Earlier this month, the Department of Justice charged four Chinese hackers in the 2017 Equifax data breach. A federal grand jury charged the four named defendants with conspiracy to commit computer fraud, wire fraud, and economic espionage. The indictment also charged them with stealing Equifax’s trade secret information containing its compilations and database designs.

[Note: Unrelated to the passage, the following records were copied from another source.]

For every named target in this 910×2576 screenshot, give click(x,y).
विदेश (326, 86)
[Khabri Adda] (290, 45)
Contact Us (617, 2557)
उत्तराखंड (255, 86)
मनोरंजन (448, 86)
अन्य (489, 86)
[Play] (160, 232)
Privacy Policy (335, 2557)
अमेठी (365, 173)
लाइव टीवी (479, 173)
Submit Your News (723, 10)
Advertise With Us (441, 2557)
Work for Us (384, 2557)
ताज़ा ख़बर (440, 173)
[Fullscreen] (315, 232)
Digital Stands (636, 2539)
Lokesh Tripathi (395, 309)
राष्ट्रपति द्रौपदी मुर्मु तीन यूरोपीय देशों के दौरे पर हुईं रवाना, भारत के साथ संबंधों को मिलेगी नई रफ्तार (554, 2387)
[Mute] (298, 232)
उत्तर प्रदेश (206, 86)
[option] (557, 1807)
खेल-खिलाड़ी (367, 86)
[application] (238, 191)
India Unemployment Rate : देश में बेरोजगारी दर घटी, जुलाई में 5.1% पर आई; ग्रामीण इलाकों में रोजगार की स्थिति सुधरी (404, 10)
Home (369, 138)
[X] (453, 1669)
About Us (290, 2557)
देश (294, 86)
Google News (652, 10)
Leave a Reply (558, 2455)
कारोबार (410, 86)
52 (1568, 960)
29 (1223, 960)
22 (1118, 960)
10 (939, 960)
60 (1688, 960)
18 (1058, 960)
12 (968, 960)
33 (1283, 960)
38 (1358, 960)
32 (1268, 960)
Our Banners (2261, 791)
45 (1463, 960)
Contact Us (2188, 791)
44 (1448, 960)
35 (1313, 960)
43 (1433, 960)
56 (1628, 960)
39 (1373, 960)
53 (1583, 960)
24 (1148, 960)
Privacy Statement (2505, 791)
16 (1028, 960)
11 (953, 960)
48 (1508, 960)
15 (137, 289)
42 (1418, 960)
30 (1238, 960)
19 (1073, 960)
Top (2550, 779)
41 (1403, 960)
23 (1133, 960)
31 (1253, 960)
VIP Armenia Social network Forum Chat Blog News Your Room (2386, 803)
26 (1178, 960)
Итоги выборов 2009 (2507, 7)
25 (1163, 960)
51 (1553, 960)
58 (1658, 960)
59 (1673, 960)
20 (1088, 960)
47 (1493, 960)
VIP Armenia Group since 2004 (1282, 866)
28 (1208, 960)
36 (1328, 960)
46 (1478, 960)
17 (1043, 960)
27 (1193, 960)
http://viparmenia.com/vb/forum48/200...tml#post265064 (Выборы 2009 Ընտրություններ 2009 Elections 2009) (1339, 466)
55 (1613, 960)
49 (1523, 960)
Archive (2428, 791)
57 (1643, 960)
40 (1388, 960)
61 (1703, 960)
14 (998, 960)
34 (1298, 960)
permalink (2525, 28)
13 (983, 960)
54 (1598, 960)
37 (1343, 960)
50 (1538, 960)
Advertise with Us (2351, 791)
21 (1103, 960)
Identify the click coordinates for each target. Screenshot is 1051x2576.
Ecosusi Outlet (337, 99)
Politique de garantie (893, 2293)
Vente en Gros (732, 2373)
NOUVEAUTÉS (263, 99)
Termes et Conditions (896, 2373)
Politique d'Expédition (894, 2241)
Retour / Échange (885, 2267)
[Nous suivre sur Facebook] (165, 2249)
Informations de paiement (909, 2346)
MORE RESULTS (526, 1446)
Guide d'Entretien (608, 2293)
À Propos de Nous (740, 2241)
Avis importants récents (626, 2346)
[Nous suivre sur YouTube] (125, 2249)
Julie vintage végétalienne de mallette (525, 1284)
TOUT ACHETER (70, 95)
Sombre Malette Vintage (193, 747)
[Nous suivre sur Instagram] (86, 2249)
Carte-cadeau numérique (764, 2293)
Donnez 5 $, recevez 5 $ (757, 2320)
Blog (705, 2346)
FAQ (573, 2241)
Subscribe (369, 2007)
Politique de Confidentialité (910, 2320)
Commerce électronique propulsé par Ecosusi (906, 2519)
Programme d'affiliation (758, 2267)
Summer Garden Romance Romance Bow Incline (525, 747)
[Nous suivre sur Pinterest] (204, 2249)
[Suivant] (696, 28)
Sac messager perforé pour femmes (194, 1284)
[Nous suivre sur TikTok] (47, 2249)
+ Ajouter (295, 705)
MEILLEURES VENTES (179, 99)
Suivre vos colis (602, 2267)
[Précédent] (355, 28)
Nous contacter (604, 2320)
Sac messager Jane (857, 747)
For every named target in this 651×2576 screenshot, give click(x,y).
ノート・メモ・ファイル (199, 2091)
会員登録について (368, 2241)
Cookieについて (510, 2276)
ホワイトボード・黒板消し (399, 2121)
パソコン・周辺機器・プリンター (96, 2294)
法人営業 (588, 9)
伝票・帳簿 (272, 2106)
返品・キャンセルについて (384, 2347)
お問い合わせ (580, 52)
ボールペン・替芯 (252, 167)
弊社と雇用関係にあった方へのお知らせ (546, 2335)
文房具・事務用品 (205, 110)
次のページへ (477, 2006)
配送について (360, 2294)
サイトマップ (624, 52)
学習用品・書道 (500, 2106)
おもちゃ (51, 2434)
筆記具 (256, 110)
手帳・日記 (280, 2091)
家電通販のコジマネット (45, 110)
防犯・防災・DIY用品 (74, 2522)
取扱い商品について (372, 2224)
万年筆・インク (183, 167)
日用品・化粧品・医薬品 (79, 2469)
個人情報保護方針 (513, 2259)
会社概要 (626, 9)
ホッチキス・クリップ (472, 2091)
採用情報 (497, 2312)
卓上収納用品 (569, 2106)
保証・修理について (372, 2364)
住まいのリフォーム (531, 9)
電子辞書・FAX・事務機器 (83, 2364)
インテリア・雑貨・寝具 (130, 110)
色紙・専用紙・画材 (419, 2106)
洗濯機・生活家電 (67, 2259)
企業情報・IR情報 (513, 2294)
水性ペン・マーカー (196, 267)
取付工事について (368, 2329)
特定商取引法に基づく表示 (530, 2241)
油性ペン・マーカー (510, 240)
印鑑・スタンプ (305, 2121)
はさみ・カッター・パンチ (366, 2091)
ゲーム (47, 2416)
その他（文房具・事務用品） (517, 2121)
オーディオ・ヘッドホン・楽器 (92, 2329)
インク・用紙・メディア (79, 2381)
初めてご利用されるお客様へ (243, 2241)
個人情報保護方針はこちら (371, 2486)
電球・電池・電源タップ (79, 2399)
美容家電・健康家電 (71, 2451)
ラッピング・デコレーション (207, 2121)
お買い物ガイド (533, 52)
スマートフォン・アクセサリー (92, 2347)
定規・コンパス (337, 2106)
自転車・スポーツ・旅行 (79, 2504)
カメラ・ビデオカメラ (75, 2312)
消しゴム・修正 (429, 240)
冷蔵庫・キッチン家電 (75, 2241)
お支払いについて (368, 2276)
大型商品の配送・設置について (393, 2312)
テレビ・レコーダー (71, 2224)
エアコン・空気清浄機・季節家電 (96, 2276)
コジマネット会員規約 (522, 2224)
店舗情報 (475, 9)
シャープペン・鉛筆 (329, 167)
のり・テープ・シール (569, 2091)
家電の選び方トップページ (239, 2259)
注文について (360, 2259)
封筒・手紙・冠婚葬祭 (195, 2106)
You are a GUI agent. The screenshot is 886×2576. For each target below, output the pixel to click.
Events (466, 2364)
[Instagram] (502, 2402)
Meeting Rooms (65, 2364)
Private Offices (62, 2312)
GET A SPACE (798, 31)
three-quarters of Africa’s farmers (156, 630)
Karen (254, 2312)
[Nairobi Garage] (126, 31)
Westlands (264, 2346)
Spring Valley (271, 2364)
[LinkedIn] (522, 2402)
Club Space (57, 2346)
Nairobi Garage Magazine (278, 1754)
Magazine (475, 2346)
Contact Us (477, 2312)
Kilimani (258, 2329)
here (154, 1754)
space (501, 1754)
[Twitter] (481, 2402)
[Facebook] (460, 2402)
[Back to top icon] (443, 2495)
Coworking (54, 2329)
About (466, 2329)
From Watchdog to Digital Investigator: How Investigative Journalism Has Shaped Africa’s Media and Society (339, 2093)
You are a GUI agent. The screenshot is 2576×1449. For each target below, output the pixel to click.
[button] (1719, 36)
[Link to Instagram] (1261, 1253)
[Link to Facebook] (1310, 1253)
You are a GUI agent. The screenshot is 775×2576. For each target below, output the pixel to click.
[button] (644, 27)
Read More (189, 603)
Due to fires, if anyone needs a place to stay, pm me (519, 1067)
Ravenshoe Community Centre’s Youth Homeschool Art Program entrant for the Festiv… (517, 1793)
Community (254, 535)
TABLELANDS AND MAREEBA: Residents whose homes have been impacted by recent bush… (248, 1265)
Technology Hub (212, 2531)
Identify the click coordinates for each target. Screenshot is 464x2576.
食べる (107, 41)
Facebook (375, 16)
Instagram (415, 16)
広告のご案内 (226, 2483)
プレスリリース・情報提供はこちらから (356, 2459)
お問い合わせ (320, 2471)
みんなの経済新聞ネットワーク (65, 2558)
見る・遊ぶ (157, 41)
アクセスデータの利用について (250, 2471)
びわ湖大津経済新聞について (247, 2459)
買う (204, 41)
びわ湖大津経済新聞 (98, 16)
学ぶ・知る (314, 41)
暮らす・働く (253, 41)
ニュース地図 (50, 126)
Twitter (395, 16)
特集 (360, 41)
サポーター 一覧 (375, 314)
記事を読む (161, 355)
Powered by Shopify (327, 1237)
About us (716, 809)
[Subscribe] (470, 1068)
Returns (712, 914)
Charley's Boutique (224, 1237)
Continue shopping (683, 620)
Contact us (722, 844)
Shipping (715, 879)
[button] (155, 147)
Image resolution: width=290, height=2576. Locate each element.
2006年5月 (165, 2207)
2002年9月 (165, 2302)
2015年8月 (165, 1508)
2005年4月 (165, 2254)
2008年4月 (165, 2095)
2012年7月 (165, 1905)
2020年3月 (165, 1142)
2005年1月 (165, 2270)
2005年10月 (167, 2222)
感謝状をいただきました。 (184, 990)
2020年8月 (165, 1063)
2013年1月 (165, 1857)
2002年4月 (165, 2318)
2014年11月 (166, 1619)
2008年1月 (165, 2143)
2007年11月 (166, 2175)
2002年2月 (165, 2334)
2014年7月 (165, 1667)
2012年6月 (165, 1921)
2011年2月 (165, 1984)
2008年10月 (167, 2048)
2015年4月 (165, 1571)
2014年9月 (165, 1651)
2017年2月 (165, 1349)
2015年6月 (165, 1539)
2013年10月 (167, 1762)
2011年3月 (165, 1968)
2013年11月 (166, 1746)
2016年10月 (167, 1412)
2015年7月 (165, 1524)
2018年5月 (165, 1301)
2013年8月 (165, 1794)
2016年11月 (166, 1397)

The Equifax breach affected nearly 150 million Americans and is one of the largest in history. According to a DOJ announcement, the four hackers exploited a vulnerability in the Apache Struts Web Framework software and obtained names, birthdates, and social security numbers of nearly half the country. Although in late 2017, Equifax announced that nearly 143 million customers were affected, by 2018 the company identified the toll to be closer to 150 million victims. According to Equifax, it has identified that as many as 209,000 customers’ credit card numbers were exposed and the personal information of 182,000 American consumers was compromised. Further, a staggering 10.9 million lost their drivers’ license data. Shockingly, the effects of the breach were not limited to U.S. consumers; British and Canadian consumers were also targeted.
The response to this monumental breach shows the U.S. government’s growing attention towards treating personal data with the utmost importance. The data is seen to have consumer and national security value and is classified as “proprietary business information.” The ongoing investigation into Chinese TikTok owner, ByteDance, also emphasizes the importance accorded to the national security value of personal data in the U.S.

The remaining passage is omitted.